Editorial: Veterans of internal wars

Published 12:00 am Sunday, November 6, 2011

If you want to truly observe Veterans Day this Friday, go to the Waterworks Visual Arts Center and observe what local veterans have shared for the exhibit, “Through a Soldier’s Eyes.”
There you’ll see photographs from more than 40 years ago, capturing both their youth and their experiences in Vietnam — shirtless G.I.s sharing a Christmas Day meal as they sit on the ground, a small Vietnamese man giving a soldier a 25-cent haircut, screaming children running past bodies on a sidewalk.
You’ll see old boots, newspaper headlines, and notes scribbled on the “Message to a Hero” board.
“Thank you all and God Bless you.”
“Rest in Peace My Brother and Welcome Home.”
And you’ll see a pile of smooth rocks, each bearing the name of a fallen soldier, and all of them filling in a heart-shaped space. Love. Remember. Honor.
We honor veterans for serving our country. But we gloss over their horrible experiences and the war that continues to rage in them long after they come home. Until we get them to break their silence.

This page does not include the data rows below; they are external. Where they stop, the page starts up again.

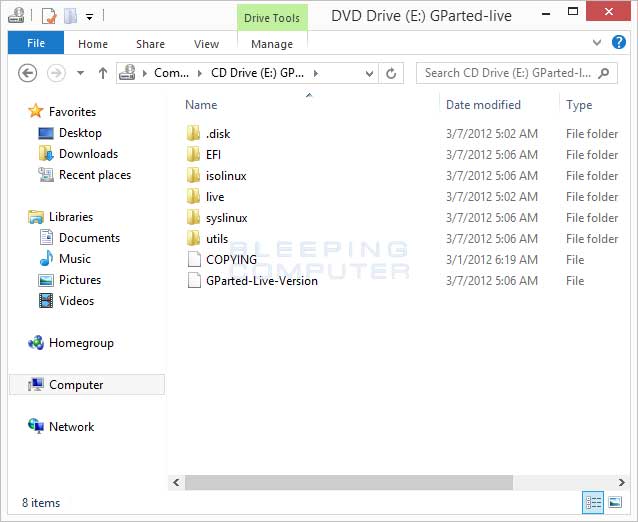Image resolution: width=638 pixels, height=522 pixels.
Task: Select the isolinux folder
Action: [226, 176]
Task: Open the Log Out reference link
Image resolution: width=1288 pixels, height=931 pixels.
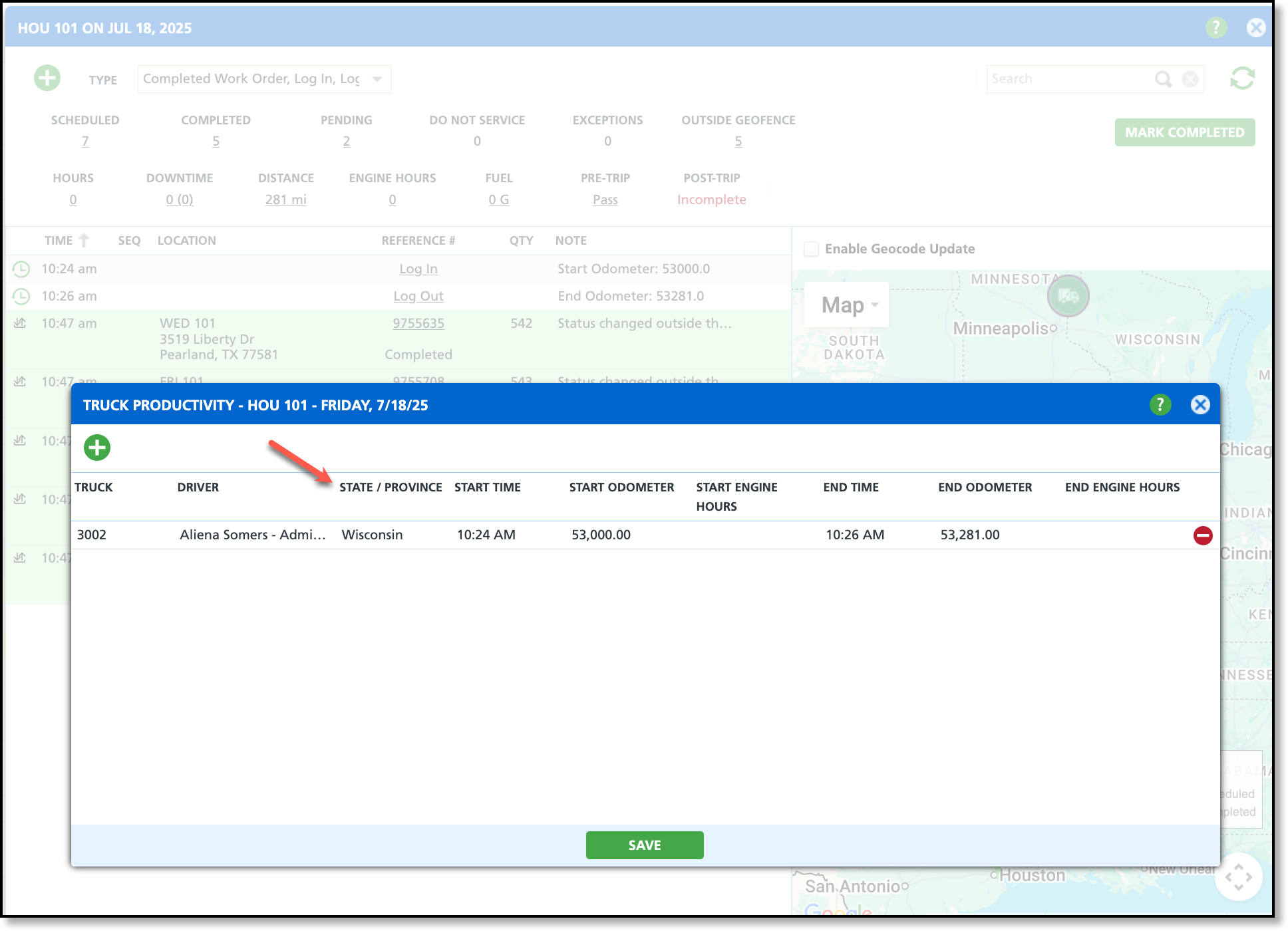Action: tap(418, 297)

That’s what Sharon Raynor did.
“There was so much we didn’t know about my father,” Raynor, an associate professor at J.C. Smith University said during a talk at the Waterworks last Tuesday. She came across his war diary while she was going through a drawer one day, and it opened for her a chapter of his life that he had closed, shutting himself off from the world with it.
He was withdrawn and showed little emotion, she said. He wouldn’t hug his children like other dads did. He didn’t talk about the war — wouldn’t talk about it — until his daughter started asking him and other veterans a lot of questions.

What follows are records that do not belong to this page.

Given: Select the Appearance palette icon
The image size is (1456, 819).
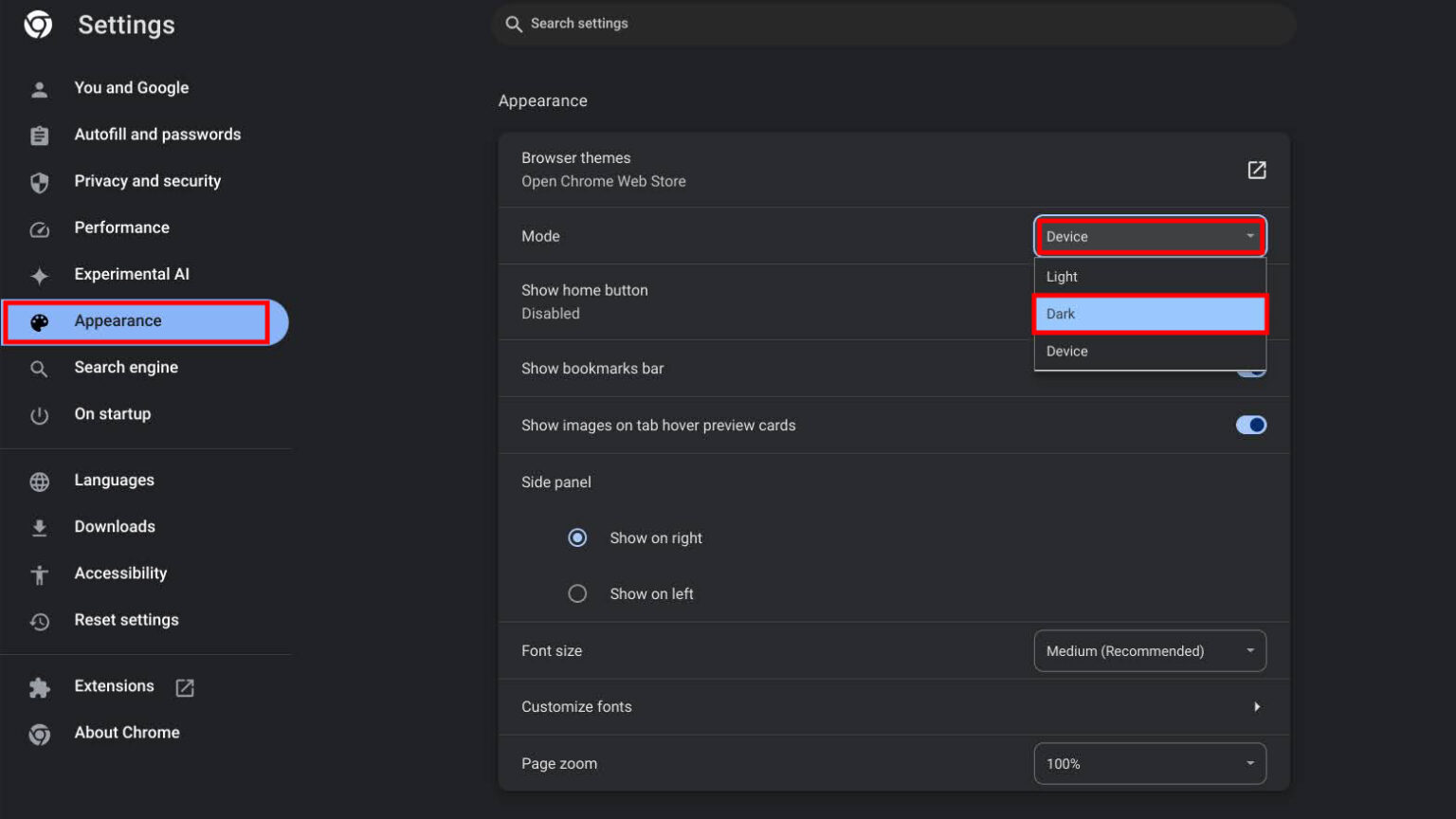Looking at the screenshot, I should point(39,321).
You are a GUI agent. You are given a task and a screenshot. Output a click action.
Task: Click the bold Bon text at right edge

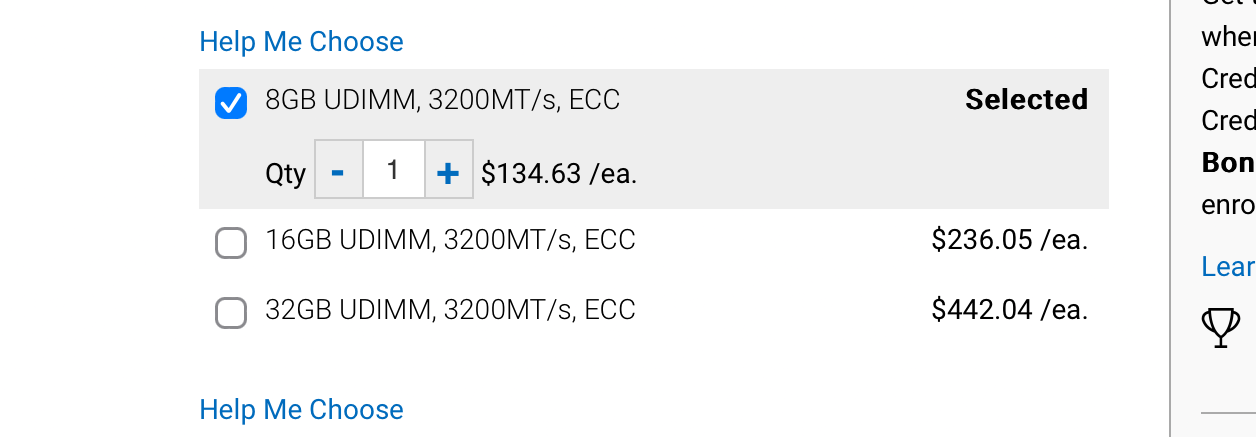click(x=1228, y=162)
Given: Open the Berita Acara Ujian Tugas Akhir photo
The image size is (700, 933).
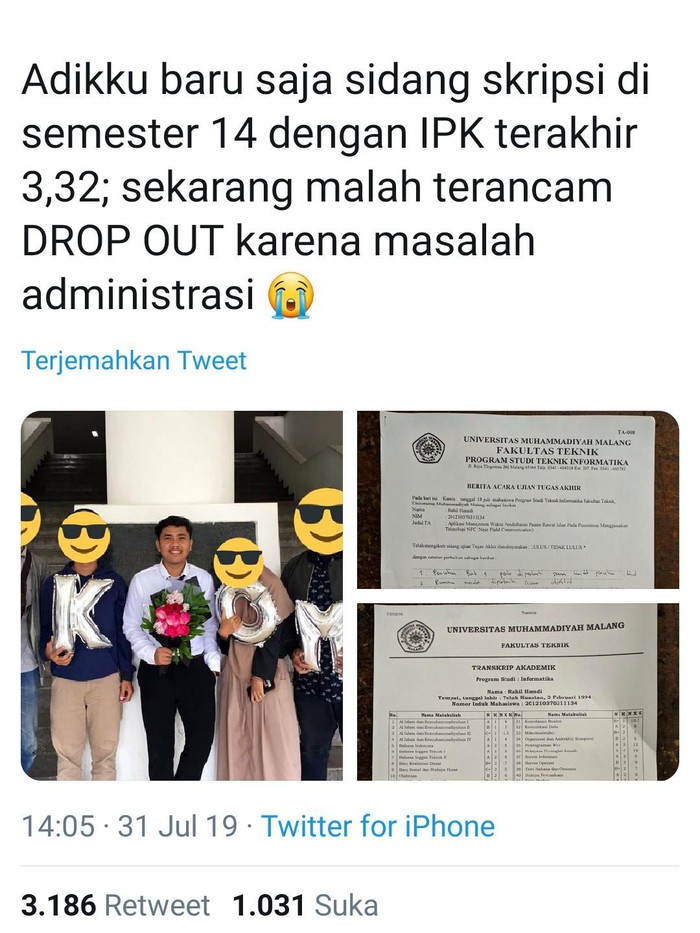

The result was Raynor’s oral history project, “Breaking the Silence: The Unspoken Brotherhood of Vietnam Veterans.” Her father is part of a team of veterans who not only shared their stories with Raynor but also became a support group for themselves and other veterans.
Raynor shared film footage of the men talking about being in Vietnam.
• One man told of writing home every night yet going four weeks without hearing anything in return. “Is we still in the world or are we on another planet?” he recalled wondering. “… I didn’t realize what it’s like to be 10,000 miles from home.”
• Said another: “…. Vietnam was not my cup of tea. I had to do it and I did it. … War is not fair to anyone.”
• “I didn’t really live. I just survived,” another man said. Alcohol and drugs were the way he dealt with the war, both in Asia and when he came home, but he neglected people close to him. “I thank God that over the years, things did change.”
Not every soldier battles demons after returning home. But they all have stories to tell — and they are all due respect and honor as we celebrate Veterans Day. “We make war that we may live in peace,” Aristotle said. No one deserves that peace more than the veterans who won it.